Ein Vorbild könnte dabei die Uhrenindustrie in den Zwischenkriegsjahren sein. Bruno Bohlhalter zeigt in seinem Buch «Unruh» auf, dass sie in einer ähnlichen Strukturkrise steckte wie heute die Medien. Sie hatte kaum Eintrittsbarrieren – jeder talentierte Handwerker konnte Uhrenmacher werden – und es bestand die Gefahr, dass die Uhrenindustrie sich buchstäblich zu Tode konkurrenzierte. Zusammen mit den Staat wurde deshalb ein Modell entwickelt. Die Eintrittsbarrieren wurden künstlich erhöht, damit konnte die Verelendungsspirale gestoppt werden. Dieses Vorgehen entspricht zwar nicht den Idealen der freien Marktwirtschaft, aber es hat die Schweizer Uhrenindustrie überleben lassen.

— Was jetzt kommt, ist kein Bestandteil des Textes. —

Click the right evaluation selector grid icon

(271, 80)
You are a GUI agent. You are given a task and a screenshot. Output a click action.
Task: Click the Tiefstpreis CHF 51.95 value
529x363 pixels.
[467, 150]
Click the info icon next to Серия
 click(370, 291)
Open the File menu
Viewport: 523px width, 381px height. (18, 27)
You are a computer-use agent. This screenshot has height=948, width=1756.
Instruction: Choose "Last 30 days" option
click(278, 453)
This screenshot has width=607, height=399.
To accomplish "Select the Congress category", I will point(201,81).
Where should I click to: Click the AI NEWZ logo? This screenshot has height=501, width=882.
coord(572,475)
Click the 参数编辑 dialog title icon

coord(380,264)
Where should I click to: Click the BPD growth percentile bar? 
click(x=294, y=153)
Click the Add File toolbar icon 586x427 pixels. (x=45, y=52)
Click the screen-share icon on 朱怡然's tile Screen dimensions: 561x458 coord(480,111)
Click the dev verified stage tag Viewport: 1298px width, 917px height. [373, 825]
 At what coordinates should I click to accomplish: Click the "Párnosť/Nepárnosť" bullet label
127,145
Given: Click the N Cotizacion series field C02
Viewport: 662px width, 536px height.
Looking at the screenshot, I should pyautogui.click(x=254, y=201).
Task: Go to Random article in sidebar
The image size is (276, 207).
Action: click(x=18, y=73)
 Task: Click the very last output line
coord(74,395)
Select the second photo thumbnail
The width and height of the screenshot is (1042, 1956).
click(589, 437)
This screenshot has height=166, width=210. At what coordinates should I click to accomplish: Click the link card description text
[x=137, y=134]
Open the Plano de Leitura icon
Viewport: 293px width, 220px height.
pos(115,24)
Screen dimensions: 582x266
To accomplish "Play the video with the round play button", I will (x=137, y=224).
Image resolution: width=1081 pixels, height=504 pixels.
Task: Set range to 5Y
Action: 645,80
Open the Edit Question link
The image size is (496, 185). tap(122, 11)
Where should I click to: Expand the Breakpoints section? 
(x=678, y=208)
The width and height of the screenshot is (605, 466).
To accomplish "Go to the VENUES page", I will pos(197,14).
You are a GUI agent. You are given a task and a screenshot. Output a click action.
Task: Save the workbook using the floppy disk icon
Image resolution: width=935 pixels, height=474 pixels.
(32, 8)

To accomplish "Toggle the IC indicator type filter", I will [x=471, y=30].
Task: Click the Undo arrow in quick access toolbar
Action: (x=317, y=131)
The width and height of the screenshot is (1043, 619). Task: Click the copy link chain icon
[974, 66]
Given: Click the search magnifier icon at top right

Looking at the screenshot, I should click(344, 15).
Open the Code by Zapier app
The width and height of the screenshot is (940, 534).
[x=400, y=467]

Auch die Medien müssen überleben, der «Bannwald der Demokratie» ist mehr als ein Schlagwort. Das zeigt sich derzeit in Russland. (Ja, das muss sein, und übrigens: Schaut euch das BBC-Video diesmal wirklich an. Ich habe es extra nochmals eingebunden.)
Putin hat nach seiner Amtsübernahme die Medien sehr rasch an die staatliche Leine gelegt. Das Resultat ist eine Medienwelt, die nur noch entfernte Ähnlichkeit mit der Realität hat, und Menschen, die sich widerstandslos einer «gelenkten Demokratie» unterwerfen.
Donald Trump hegt Bewunderung für Wladimir Putin und verachtet Journalisten. Es wird sich weisen, wie er nach seinem Amtsantritt mit der vierten Gewalt verfahren wird. Sorgen sind durchaus berechtigt. Im Hinblick auf die zu erwartenden populistischen Stürme sollten wir uns ernsthaft Gedanken machen, wie wir unseren «Bannwald der direkten Demokratie» nachhaltig schützen können.